Data for this task
◆ ◆ ◆ ◆ ◆
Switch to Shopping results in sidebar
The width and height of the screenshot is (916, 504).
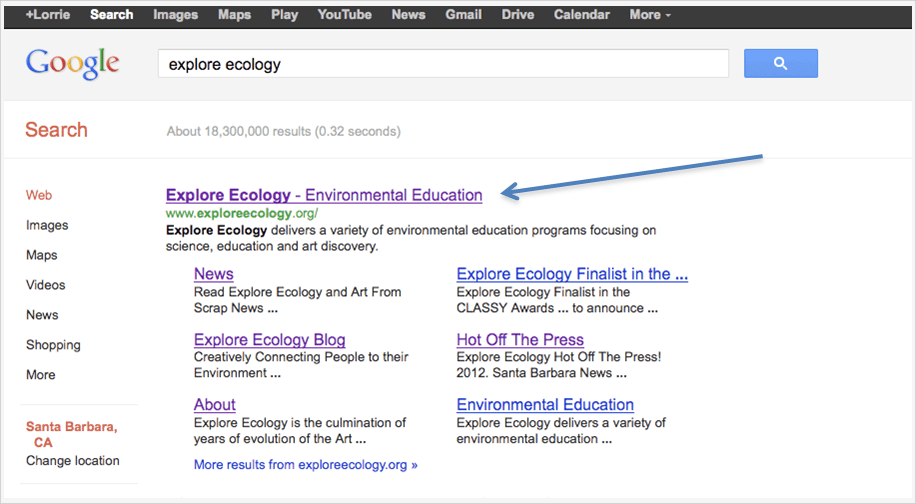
◆ ◆ ◆ ◆ ◆
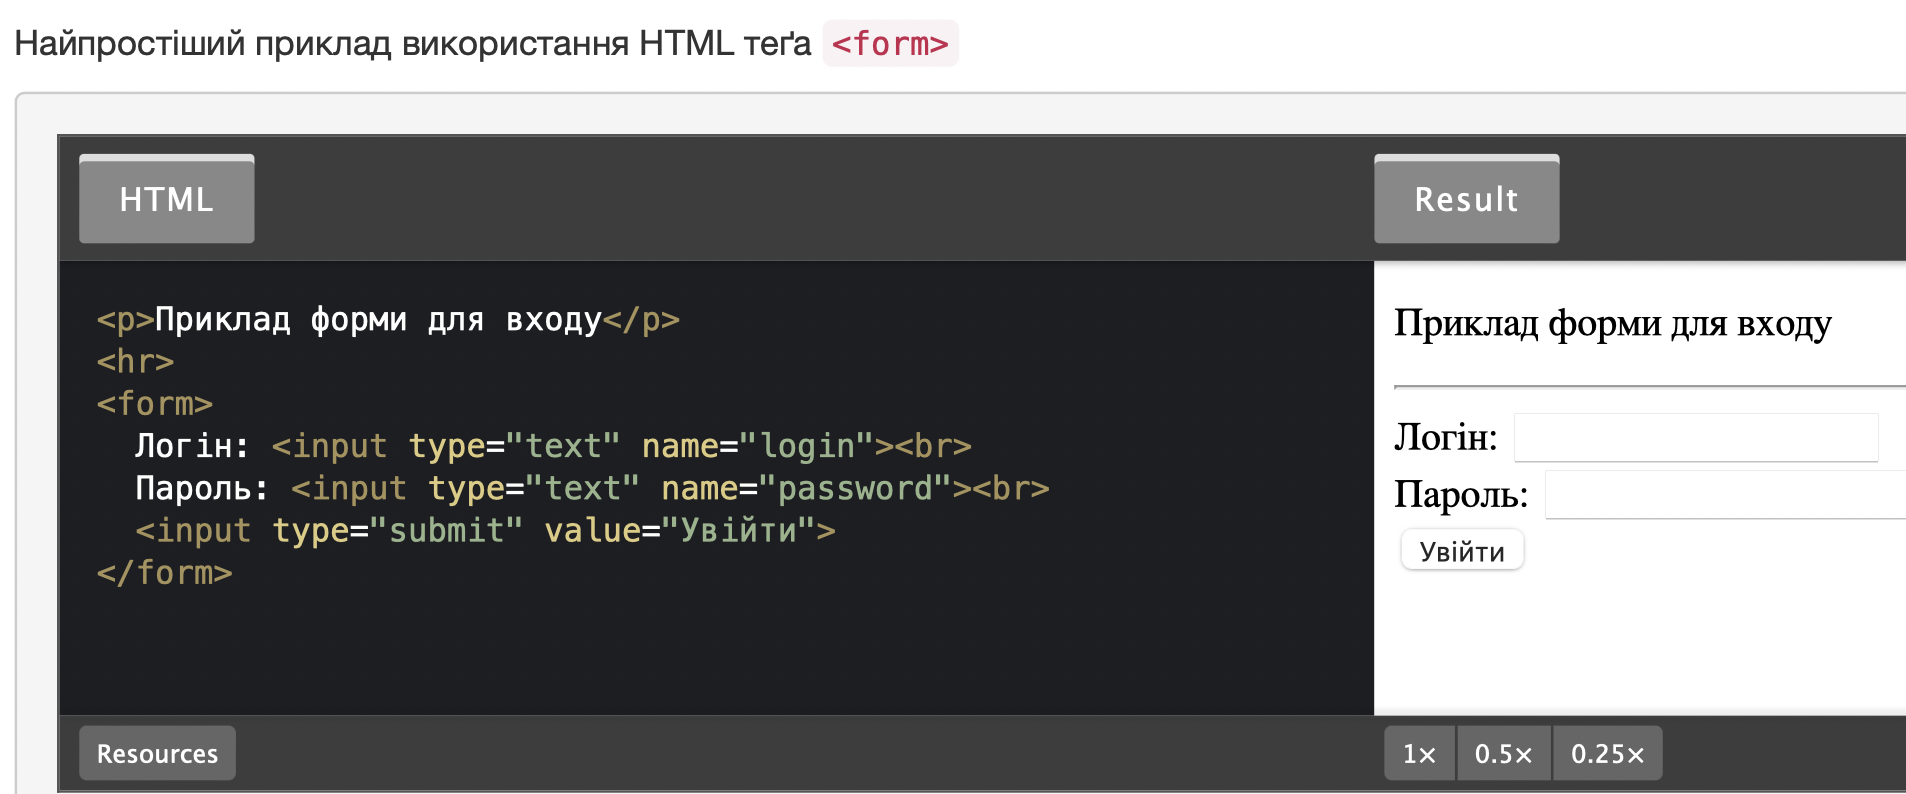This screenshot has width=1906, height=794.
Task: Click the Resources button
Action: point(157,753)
◆ ◆ ◆ ◆ ◆
Prompt
Lay out the items from the line with "Switch to Shopping results in sidebar" up to and including the line with "The width and" as a numbered list, leaving out any blank lines.

Written answer
1. Switch to Shopping results in sidebar
2. The width and height of the screenshot is (916, 504).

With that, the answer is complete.